What you will do — Can you copy out the film review below word for word, from its first line through its last?

--- START OF Text passage ---

French cinema has rarely been eager to sit with its collaborators. The heroic narrative of the Resistance is tidier, more exportable, easier to frame on a wall. Emmanuel Marre, in his second solo feature, declines the tidy option. His subject is Henri Marre, the director’s own great-grandfather: a failed engineer, a self-published pamphleteer, a man who arrived in Vichy in September 1940 with a stack of his nationalist manifesto tucked under his arm and an eye for the main chance. He was no zealot. He was something harder to dismiss.
At the Cannes competition premiere of this 148-minute film, audiences encountered a protagonist who is neither monster nor martyr, but that most unsettling of figures: the careerist who simply goes along. Swann Arlaud plays him; Sandrine Blancke plays his semi-estranged wife, Paulette, whose real letters to the real Henri provide both structure and moral counterweight. The film is shaped by that correspondence, and by Marre’s evident discomfort with what those letters revealed. He does not let his ancestor off lightly. Nor does he let the audience off either.
Flash Photography in the Free Zone
Marre’s most provocative decision is to refuse the visual grammar of the period drama entirely. DP Olivier Boonjing shoots on grainy handheld with harsh on-camera flash, particularly in the film’s social and party scenes. Faces bloom in sudden overexposed light, then dissolve into pools of shadow. The effect lands somewhere between a crime-scene photograph and a particularly ill-advised Instagram story.
It is, in other words, completely wrong for 1940. That wrongness is the point. The aesthetic colonizes the vintage setting with a jarring contemporaneity, stripping the past of its antique varnish. History, the camera insists, is not safely behind glass. Editor Nicolas Rumpl stitches black-and-white sequences into the color footage with quiet matter-of-factness, as though nothing unusual is happening, which sharpens the disorientation considerably.

--- END OF Text passage ---
--- START OF Records shown ---

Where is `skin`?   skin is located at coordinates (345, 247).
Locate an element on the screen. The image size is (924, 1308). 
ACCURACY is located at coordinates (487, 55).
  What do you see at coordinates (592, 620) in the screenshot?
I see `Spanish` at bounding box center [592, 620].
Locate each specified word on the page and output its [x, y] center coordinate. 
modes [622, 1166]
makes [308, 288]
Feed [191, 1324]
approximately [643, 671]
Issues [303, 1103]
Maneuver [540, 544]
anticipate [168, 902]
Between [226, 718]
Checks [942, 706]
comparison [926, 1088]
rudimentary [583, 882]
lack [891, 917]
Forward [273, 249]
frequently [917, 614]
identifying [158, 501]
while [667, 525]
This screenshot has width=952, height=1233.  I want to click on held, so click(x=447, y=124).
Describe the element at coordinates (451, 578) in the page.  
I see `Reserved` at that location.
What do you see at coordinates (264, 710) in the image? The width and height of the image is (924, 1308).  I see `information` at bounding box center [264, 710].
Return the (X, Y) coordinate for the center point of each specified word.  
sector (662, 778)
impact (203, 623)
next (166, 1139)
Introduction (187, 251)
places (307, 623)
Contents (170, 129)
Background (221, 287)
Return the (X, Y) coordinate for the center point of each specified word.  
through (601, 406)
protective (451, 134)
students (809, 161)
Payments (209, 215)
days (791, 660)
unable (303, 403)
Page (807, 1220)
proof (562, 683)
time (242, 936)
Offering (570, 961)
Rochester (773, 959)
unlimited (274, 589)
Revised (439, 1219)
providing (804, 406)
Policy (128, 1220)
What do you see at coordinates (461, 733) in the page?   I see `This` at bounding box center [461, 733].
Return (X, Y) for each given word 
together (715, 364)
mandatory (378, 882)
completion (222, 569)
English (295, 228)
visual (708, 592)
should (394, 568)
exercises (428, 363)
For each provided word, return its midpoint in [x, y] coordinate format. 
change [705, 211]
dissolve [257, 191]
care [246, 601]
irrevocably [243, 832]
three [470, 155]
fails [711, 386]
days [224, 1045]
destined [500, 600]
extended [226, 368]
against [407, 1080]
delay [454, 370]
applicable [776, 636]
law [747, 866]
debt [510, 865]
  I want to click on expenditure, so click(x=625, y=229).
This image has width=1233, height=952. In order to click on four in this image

--- END OF Records shown ---

Written answer —
French cinema has rarely been eager to sit with its collaborators. The heroic narrative of the Resistance is tidier, more exportable, easier to frame on a wall. Emmanuel Marre, in his second solo feature, declines the tidy option. His subject is Henri Marre, the director’s own great-grandfather: a failed engineer, a self-published pamphleteer, a man who arrived in Vichy in September 1940 with a stack of his nationalist manifesto tucked under his arm and an eye for the main chance. He was no zealot. He was something harder to dismiss.
At the Cannes competition premiere of this 148-minute film, audiences encountered a protagonist who is neither monster nor martyr, but that most unsettling of figures: the careerist who simply goes along. Swann Arlaud plays him; Sandrine Blancke plays his semi-estranged wife, Paulette, whose real letters to the real Henri provide both structure and moral counterweight. The film is shaped by that correspondence, and by Marre’s evident discomfort with what those letters revealed. He does not let his ancestor off lightly. Nor does he let the audience off either.
Flash Photography in the Free Zone
Marre’s most provocative decision is to refuse the visual grammar of the period drama entirely. DP Olivier Boonjing shoots on grainy handheld with harsh on-camera flash, particularly in the film’s social and party scenes. Faces bloom in sudden overexposed light, then dissolve into pools of shadow. The effect lands somewhere between a crime-scene photograph and a particularly ill-advised Instagram story.
It is, in other words, completely wrong for 1940. That wrongness is the point. The aesthetic colonizes the vintage setting with a jarring contemporaneity, stripping the past of its antique varnish. History, the camera insists, is not safely behind glass. Editor Nicolas Rumpl stitches black-and-white sequences into the color footage with quiet matter-of-factness, as though nothing unusual is happening, which sharpens the disorientation considerably.